ただし、日本語版がないので、使いにくさを感じる方もいるでしょう。
Perdoo
Perdooは、OKR管理ツールを販売している会社でGoogleスプレッドシートにもツールを提供しています。
従業員が少ない会社が活用できるメリットの大きなツールだと言えます。
Perdooは無料で利用できるので、従業員がそれほど多くない小規模な事業者は利用を検討するとよいでしょう。
また、Perdooは英語にはなりますが、OKRの専門用語に関する解説書もついているので、OKRの管理方法が分からないという方にもおすすめです。
OKRのテンプレートに盛り込む内容
OKRのテンプレートには最低限以下の3つの情報を盛り込みましょう。
・社員の基本情報
・目標
・成果指標
社員の誰がどんな目標を掲げ、目標に対してどのような成果を出しているのかを、分かりやすく把握できることが重要です。

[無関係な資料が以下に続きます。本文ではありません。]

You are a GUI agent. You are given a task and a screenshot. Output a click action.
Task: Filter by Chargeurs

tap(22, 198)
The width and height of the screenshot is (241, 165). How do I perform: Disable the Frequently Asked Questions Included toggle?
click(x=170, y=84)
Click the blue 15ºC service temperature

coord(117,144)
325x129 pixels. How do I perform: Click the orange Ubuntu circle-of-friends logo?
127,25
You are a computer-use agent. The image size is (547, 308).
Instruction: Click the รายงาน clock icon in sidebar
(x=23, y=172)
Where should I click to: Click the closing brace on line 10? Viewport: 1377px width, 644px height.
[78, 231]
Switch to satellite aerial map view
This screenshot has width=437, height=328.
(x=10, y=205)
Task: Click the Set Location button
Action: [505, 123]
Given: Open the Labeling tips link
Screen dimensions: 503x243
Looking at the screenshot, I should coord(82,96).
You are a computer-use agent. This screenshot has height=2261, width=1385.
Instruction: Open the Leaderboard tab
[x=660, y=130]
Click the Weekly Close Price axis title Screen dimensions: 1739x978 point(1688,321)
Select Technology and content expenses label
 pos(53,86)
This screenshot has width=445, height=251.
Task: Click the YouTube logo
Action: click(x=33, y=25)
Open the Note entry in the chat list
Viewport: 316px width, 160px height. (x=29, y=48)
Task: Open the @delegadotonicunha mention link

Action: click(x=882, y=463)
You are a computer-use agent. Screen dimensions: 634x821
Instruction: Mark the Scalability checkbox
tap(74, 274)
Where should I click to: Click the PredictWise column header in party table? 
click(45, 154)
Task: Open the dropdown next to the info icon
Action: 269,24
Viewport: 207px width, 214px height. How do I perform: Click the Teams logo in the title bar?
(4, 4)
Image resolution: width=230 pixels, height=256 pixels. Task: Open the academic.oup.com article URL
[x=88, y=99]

OKRのテンプレートに盛り込むべき、3つの指標について詳しく解説していきます。
社員の基本情報
まず社員の基本的な情報を明記しましょう。
基本情報としては氏名、所属、役職などが考えられます。
会社によって、分かりやすい基本情報は必須です。
どのような情報を明記すべきか、十分に検討しましょう。
目標
OKRで最も重要と言っても過言ではないのが目標の設定です。
1番上に企業の目標、次のチームや個人の目標を記載します。
チームや個人が仕事に対してやりがいを感じるようなワクワクする目標で、70%程度の力で達成できる程度の目標を明記するようにしてください。
成果指標
チームと個人の成果指標を明記します。
成果指標はチーム内で何を成果指標とするのかについて話し合ってから決めた方がよいでしょう。
お互いに意見をぶつけ合うことによって、意見の違いや方向性の相違についてすぐに反映させて修正をすることができます。
この他、目標に対する現在の達成状況についても記載できるようにしておくことで、従業員が目標を意識しながら日々仕事をすることができるでしょう。
OKRの記入例
OKRの記入例は次の通りです。
従業員の基本情報 | 山田太郎、営業部、WEBマーケティング課 |
企業の目標 | 3年後に業界シェア1位を獲得 |
企業の成果指標 | 利益率40%獲得 リピート率20%獲得 |
チームの目標 | WEBからの流入率40%を目指す |
チームの成果指標 | 流入経路を半期中に見直し 既存顧客にDMを送りリピート率向上を促す |
個人の目標 | 公式サイトからの流入を目指し、全面リニューアル |
個人の成果指標 | 公式サイトの改善点を1ヶ月以内に列挙 広告タレントの選定 |
現在の達成状況 | 達成状況〇〇点 改善点の半分程度は抽出完了 アンケートを取りイメージに合うタレントを複数人選定した |
このように、
会社全体の目標は何か
→チームの目標は具体的に何か
→そのためにチームとして何を実施するのか
→個人の目標は何か
→目標達成のために個人が達成すべき目標は何か
→目標に対する進捗度はどの程度か
というように、全体から個人へと目標と成果指標を落とし込むことによって、自分の仕事が会社やチームの目標達成のためにどのように役に立っているのかを実感することができ、従業員のやりがいに繋がります。
OKRシート記入時の注意点
OKRシートを記入する際には次の4点に注意しなければなりません。
・目標は具体的に
・目標達成に必要な要素を明確にする
・達成可能かつ高い目標にする
・振り返りができる目標にする
OKRシートを記入する際には、目標に対する進捗度などが従業員にとって分かりやすく、達成可能なものであることが重要です。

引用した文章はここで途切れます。